Глянув поверх ее головы, Ардатов видел, что Старобельский точно так же, как Надя, судорожно стискивая пальцами крышку от часов, держал руки под грудью.
«У них в семье все так, — подумал он. — И ее мать, и брат тоже, наверное, так делают. Делали», — поправится он.
— Режь. Дели, — приказал он Белоконю. — Дели!
— Мы же от души, от чистой души! — уверял Белоконя Старобельский, помогая ему развернуть сало. — Как перед богом! А вы — такое! Святое дело, уверяю вас, святое дело. Да как бы мы могли?..

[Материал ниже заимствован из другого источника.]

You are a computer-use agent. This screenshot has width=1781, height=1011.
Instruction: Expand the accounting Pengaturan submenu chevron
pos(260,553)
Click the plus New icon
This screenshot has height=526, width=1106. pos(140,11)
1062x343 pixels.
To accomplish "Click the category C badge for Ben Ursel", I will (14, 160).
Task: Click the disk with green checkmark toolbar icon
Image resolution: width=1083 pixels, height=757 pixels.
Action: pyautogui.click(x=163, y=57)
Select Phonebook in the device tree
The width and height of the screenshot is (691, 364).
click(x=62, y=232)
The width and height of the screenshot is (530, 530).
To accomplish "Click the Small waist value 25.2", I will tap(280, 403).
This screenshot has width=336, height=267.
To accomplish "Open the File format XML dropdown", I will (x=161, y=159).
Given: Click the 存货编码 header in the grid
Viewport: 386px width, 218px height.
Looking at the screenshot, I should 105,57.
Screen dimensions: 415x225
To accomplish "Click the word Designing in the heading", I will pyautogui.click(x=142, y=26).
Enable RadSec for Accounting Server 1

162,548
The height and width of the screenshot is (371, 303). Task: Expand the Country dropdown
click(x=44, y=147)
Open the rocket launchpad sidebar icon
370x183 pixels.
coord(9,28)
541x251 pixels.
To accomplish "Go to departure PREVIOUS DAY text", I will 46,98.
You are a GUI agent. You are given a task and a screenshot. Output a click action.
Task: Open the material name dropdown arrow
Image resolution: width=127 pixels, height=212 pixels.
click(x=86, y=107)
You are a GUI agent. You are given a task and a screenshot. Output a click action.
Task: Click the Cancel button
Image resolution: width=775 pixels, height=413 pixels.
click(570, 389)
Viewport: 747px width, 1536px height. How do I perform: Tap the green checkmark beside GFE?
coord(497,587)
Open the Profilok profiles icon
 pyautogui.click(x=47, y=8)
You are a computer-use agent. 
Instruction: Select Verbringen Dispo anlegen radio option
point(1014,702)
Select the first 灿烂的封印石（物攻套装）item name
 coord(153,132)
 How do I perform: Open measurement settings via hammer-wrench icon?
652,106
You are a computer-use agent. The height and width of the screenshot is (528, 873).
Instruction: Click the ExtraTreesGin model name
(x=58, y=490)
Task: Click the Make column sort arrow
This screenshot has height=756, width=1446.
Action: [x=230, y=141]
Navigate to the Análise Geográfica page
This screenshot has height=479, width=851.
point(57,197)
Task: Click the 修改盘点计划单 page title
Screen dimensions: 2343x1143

«Да, они бы потом долго бы не могли опомниться, если бы мы отказались. Это — как удар в сердце. Шрам навсегда, только вспомни», — подумал Ардатов, все еще опасаясь посмотреть в мокрые глаза Нади.
— Спокойно, — сказал он ей. — Спокойно. А где Кубик? Ага, пришел! Дадим и тебе, дадим. Обязательно дадим. Ты хороший? Ты хороший? Ах ты, пес! — Он потрепал его по затылку, и Кубик, прижавшись головой к его ноге, замер, перестав даже махать хвостом. — Ах ты, добрый пес!
— Ему бы сейчас сахарную кость кило на два! — помечтал за Кубика Белоконь, полосуя сало. — Эх, раз пошла такая пьянка, режь последний огурец!
— Хлеб да соль, — услышал Ардатов голос Просвирина.
Он стоял за последними красноармейцами. Раньше его не было, он только подошел. Он стоял, пританцовывая, с ухмылочкой, словно бы ничего между ним и Белоконем не произошло.
— Ем да свой, а ты рядом постой! — как обрубил Белоконь. — Или ты тоже принес в общий котел? Что молчишь? Нечего? Видел я ваши сидора! Жмоты! Кулачье!! — Он и раз, и два, и три покосился на Просвирина, раскладывая сало и куски лука, и то, как он косился, обещало Просвирину безрадостное будущее.
— Да известно, вы все глазастые: видите, знаете, понимаете, — отшутился Просвирин.
«Изобьет же до смерти, — подумал Ардатов, — и сделает так, что и свидетелей не будет. Разведчик же!»
— Как хорошо! — сказала ему Надя. — Спасибо, Константин Константинович. Вы тогда приняли нас, но сейчас… Сейчас тут легко, — она погладила там, где у нее было сердце.
«Но сначала ты спасла мне жизнь», — вспомнил Ардатов, как она застрелила фрица-спортсмена, который, не выстрели в него Надя, заколол бы его, заколол, как пить дать. У него от шеи к пояснице побежали мурашки, а на боках выступил холодный пот. «Но вот спасу ли я тебе жизнь, я не знаю, — мелькнуло у него в голове. — И удержу ли этот кусок земли, до ночи удержу? Но все-таки надо удержать!» — приказал он себе.
— Вон Чеснок, товарищ капитан, вон Чесноков! — перебил его мысли Белоконь. — Давай, давай, Чеснок, а то не достанется, — подзадорил он Чеснокова, который одной рукой тащил в вещмешке совсем немного сухарей, а в другой руке несколько фляжек с водой и, как потом оказалось, одну со спиртом.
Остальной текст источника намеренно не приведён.